Так прошла ночь. Я не вставал. Только однажды, чтобы попить воды из-под крана в коридоре. Сестра принесла стул со спинкой. Я не пересел. К утру у меня немела поясница, левое плечо горело, кисти рук затекли. Я этого почти не чувствовал. Слушал ее пульс. Он становился ровнее, потом — тише. Утром, через двое суток, монитор пискнул иначе. Не короткими гудками, а ровно, длинно.

Я не сразу понял. Посмотрел на ее лицо. Оно стало другим. Те, кто был у постели, поймут. Кожа меняется на полтона. Заплывший глаз перестал быть лицом, стал просто формой. Доктор вошел, постоял, послушал. Кивнул сестре. Сестра выключила пищащее. Доктор повернулся ко мне, хотел что-то сказать. Я поднял ладонь, мол, не надо. Он понял, вышел. Сестра тоже вышла, я остался один с ней.

Снял с ее шеи цепочку.

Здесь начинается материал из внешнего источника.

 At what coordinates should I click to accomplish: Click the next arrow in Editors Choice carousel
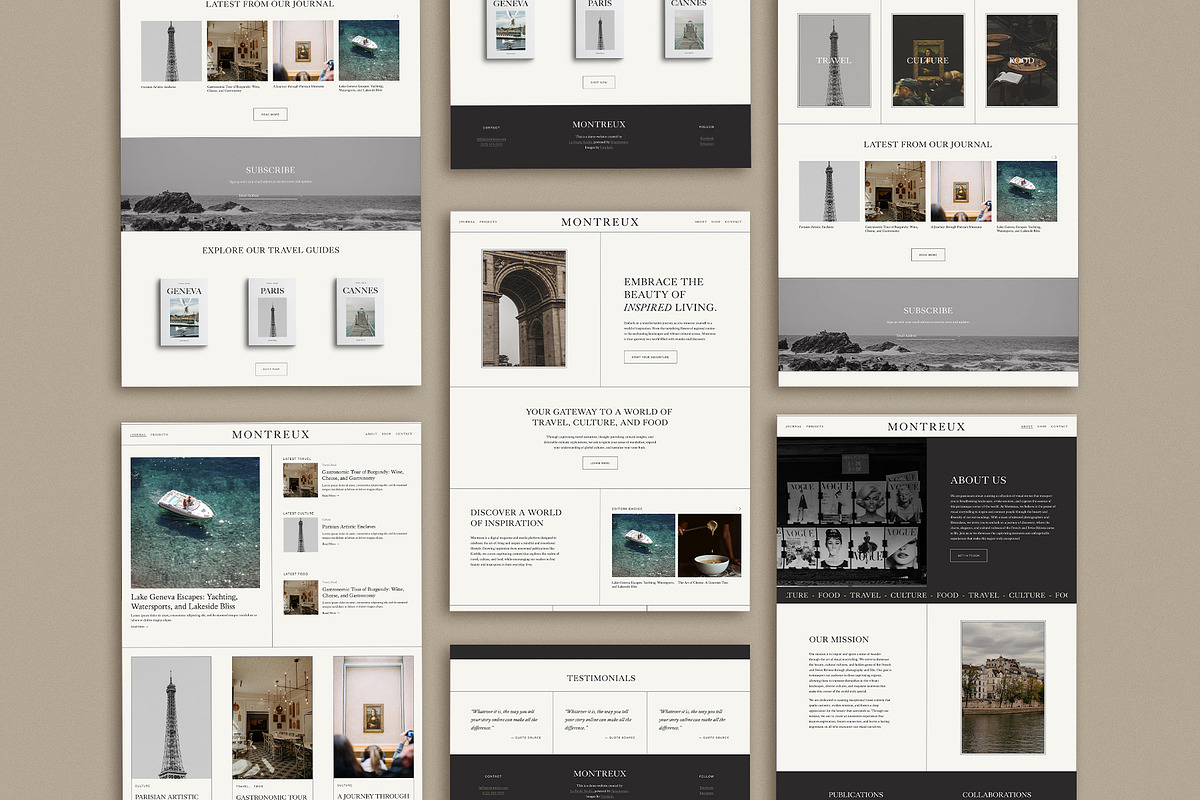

Снял с цепочки только перстень коронации, граненый, серебряный, с двумя выщербинками. Ее собственную печатку, серебряную, с ее именем. Мой подарок на восемнадцать. Оставил на цепочке у нее на шее, под бинтами. Цепочку с печаткой застегнул обратно. Печатка осталась с ней. Пусть. Коронационный перстень я опустил в карман куртки, во внутренний, у самого сердца. Карман был холодный изнутри. Перстень его не нагрел. Я поднялся. Постоял у кровати еще минуту. Не плакал. У меня слезы кончились в девяносто четвертом. Положил ладонь ей на голову, на бинт. Подержал. Опустил руку.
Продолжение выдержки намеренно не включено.